In my practice, I see not only the harms that patients suffer while seeking medical services, but also the damage that can be inflicted on them by defective and dangerous products, especially with medical devices. The surgical meshes have come one of several unacceptable and injurious products or procedures with which the medical establishment, especially surgeons, mistreated women patients. The deadly sleepers — devices that still likely are in many households and will take time to get off markets, if that is possible — have become one of several instances where critics say watchdogs dozed while children suffered.

This is all unacceptable, as is the rising instances in which vulnerable young people — athletes and others, men and women — have been victimized for years by predatory medical personnel at a shameful and growing roster of prominent institutions: MSU, Penn State, Ohio State, UCLA, and the University of Southern California.
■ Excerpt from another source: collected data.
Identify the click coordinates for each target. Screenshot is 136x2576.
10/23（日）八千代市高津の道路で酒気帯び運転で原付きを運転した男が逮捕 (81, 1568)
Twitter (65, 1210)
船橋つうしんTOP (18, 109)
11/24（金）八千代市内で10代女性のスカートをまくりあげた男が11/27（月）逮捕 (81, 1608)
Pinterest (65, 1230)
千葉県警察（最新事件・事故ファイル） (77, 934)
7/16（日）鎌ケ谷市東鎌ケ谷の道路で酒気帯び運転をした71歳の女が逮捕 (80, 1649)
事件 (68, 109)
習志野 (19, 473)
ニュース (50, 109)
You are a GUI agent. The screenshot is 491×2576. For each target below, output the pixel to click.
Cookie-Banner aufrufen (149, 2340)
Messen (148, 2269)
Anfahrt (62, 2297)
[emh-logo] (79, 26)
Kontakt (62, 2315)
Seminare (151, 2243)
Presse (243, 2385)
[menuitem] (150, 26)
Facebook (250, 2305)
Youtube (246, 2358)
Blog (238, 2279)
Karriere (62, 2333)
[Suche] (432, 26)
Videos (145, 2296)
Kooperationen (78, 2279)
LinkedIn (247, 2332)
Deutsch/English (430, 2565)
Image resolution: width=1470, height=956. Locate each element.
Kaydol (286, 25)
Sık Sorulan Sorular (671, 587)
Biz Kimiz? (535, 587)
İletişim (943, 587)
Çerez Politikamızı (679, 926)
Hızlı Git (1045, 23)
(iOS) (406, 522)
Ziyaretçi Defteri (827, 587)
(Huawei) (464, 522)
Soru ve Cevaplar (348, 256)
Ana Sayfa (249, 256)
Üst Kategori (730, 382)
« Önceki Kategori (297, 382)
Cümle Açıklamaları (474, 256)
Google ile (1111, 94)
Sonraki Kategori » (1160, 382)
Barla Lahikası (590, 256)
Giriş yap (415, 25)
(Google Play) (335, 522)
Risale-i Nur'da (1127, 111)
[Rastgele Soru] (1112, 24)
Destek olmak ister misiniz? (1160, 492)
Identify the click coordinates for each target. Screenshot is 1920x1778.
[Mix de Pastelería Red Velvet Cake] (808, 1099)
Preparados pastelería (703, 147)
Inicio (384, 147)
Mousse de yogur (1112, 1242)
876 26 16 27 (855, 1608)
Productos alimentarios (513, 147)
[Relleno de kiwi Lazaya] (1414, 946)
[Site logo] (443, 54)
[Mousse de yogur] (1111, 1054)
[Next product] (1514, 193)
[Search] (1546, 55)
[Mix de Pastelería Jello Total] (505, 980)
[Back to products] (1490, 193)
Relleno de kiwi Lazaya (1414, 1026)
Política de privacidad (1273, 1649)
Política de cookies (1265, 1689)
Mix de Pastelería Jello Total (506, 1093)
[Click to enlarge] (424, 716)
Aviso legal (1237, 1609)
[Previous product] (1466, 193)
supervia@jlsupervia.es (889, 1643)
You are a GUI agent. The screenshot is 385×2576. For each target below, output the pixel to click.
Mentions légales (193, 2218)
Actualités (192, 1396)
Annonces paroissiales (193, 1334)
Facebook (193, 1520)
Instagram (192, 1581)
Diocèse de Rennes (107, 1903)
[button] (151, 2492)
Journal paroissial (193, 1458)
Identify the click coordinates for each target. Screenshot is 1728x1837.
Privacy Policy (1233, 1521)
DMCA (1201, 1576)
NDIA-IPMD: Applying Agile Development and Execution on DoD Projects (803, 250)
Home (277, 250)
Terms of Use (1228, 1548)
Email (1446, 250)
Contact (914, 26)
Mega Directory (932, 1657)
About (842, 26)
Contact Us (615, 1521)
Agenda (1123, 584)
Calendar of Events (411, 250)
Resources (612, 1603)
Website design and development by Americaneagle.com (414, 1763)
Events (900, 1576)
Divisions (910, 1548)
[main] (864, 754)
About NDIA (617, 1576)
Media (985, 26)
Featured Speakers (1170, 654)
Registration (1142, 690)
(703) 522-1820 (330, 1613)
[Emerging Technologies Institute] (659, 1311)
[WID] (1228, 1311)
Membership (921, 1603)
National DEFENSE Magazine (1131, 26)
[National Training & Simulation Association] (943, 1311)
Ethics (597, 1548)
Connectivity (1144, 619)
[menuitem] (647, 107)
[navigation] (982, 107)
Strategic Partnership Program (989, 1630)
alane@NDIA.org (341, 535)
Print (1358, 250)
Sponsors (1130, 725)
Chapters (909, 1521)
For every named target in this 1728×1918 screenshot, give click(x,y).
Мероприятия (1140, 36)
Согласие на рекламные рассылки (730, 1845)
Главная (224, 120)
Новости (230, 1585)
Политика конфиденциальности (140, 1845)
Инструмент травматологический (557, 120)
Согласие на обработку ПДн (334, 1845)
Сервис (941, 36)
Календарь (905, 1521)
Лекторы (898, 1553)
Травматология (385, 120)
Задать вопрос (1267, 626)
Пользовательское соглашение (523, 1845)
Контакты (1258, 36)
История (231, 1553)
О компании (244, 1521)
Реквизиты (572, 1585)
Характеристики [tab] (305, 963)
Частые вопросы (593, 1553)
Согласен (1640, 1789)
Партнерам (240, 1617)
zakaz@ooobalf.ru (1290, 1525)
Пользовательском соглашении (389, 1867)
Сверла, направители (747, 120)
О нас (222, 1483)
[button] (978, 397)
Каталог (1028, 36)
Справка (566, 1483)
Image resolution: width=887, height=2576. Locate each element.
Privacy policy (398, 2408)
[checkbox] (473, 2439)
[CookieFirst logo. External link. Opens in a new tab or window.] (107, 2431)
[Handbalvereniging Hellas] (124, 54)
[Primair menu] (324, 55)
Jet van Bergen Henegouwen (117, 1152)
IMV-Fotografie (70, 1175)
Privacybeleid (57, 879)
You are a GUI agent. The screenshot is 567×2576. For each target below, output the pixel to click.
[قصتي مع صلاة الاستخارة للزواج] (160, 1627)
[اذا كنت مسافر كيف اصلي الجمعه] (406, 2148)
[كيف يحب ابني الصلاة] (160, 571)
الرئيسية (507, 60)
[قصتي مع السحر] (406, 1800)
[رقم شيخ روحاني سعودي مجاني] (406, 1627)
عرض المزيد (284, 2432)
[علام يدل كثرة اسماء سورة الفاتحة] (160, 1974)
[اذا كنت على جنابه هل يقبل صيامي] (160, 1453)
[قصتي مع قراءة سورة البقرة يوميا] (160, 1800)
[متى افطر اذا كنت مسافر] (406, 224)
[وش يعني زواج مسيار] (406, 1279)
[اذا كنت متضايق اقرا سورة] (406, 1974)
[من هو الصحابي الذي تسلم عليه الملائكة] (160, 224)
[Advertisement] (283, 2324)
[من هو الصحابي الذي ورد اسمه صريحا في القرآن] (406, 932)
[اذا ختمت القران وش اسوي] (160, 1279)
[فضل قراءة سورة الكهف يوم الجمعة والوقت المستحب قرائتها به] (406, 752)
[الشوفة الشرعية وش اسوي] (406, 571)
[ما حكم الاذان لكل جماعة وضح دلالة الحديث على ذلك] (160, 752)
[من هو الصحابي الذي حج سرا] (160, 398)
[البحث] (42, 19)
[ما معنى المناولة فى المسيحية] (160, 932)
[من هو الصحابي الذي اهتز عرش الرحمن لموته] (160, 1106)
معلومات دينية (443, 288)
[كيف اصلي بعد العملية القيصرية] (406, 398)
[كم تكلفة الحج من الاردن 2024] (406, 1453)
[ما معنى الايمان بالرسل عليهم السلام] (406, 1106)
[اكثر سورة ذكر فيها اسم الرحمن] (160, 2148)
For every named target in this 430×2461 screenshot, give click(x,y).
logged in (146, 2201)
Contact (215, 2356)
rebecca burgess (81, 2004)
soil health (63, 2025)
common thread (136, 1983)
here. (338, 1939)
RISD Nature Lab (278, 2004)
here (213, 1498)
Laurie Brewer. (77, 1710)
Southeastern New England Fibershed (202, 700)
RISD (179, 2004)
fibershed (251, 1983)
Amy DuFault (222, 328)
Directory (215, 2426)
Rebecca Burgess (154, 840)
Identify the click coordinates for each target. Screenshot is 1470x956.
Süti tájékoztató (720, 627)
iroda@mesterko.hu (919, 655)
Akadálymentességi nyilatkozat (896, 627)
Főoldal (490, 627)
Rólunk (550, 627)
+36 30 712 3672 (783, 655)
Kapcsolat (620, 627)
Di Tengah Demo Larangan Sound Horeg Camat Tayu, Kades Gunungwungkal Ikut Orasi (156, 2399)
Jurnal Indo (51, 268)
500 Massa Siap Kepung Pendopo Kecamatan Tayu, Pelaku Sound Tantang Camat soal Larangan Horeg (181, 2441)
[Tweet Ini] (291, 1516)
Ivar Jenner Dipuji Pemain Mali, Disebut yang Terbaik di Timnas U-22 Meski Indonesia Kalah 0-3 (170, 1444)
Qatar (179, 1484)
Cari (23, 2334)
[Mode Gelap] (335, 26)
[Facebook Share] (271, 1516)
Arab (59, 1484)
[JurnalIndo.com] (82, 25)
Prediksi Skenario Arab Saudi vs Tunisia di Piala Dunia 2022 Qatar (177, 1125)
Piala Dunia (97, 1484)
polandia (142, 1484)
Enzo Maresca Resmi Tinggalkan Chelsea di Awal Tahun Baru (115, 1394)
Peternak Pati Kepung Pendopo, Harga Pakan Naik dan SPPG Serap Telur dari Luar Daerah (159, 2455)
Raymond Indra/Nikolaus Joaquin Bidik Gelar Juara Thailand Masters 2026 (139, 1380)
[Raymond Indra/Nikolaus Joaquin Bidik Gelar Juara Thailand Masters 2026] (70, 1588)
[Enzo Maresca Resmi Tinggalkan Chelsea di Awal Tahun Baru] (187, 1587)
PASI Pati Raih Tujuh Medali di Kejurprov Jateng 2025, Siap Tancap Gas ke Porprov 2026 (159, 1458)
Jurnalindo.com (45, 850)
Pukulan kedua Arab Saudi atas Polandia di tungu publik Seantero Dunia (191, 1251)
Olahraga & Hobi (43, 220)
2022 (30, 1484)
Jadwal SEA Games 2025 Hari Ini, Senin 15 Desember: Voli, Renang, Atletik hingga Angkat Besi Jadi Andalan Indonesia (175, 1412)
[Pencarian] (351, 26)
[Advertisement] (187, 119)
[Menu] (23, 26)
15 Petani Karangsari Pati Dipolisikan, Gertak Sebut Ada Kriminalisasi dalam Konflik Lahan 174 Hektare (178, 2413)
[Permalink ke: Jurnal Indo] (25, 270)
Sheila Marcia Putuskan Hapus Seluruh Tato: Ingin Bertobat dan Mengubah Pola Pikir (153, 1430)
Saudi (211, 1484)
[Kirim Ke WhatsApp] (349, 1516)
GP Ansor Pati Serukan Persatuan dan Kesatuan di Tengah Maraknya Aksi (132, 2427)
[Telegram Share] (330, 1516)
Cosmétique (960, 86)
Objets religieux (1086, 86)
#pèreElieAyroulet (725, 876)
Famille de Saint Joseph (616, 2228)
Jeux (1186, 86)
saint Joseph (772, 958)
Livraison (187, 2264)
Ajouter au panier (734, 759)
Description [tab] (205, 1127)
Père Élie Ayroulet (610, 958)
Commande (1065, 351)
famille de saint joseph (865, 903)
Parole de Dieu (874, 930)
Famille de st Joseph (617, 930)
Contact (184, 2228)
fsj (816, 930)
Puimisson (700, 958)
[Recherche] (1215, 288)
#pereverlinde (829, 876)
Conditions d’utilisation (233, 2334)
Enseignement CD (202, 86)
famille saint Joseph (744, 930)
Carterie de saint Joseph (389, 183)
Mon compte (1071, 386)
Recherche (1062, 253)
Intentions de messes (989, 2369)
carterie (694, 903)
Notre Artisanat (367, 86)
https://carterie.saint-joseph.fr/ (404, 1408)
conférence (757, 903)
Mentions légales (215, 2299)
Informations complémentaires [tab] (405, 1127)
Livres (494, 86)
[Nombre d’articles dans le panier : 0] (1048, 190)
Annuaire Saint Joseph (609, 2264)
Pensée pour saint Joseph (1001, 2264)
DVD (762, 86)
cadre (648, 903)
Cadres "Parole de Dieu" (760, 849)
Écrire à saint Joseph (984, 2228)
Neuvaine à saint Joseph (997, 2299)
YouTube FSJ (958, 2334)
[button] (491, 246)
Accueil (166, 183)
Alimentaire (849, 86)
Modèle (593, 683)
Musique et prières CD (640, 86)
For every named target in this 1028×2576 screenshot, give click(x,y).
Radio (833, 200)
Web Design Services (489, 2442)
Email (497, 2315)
USC, which is struggling to resolve thousands of claims by women seeking hundreds of millions against the school and a gynecologist in its student health service, also just announced that one of its former men’s health doctors has surrendered his medical license. He told state officials he suffers from a progressive condition that prevents him from practice. But he also has been hit with dozens of suits, accusing him of sexual battery, harassment, and making demeaning remarks about his male student patients, especially those who are gay.

We’ve got a lot of work to do to safeguard the public, especially the health and well-being of women, young people, and babies.

DISCLAIMER: Because of the generality of this update, the information provided herein may not be applicable in all situations and should not be acted upon without specific legal advice based on particular situations.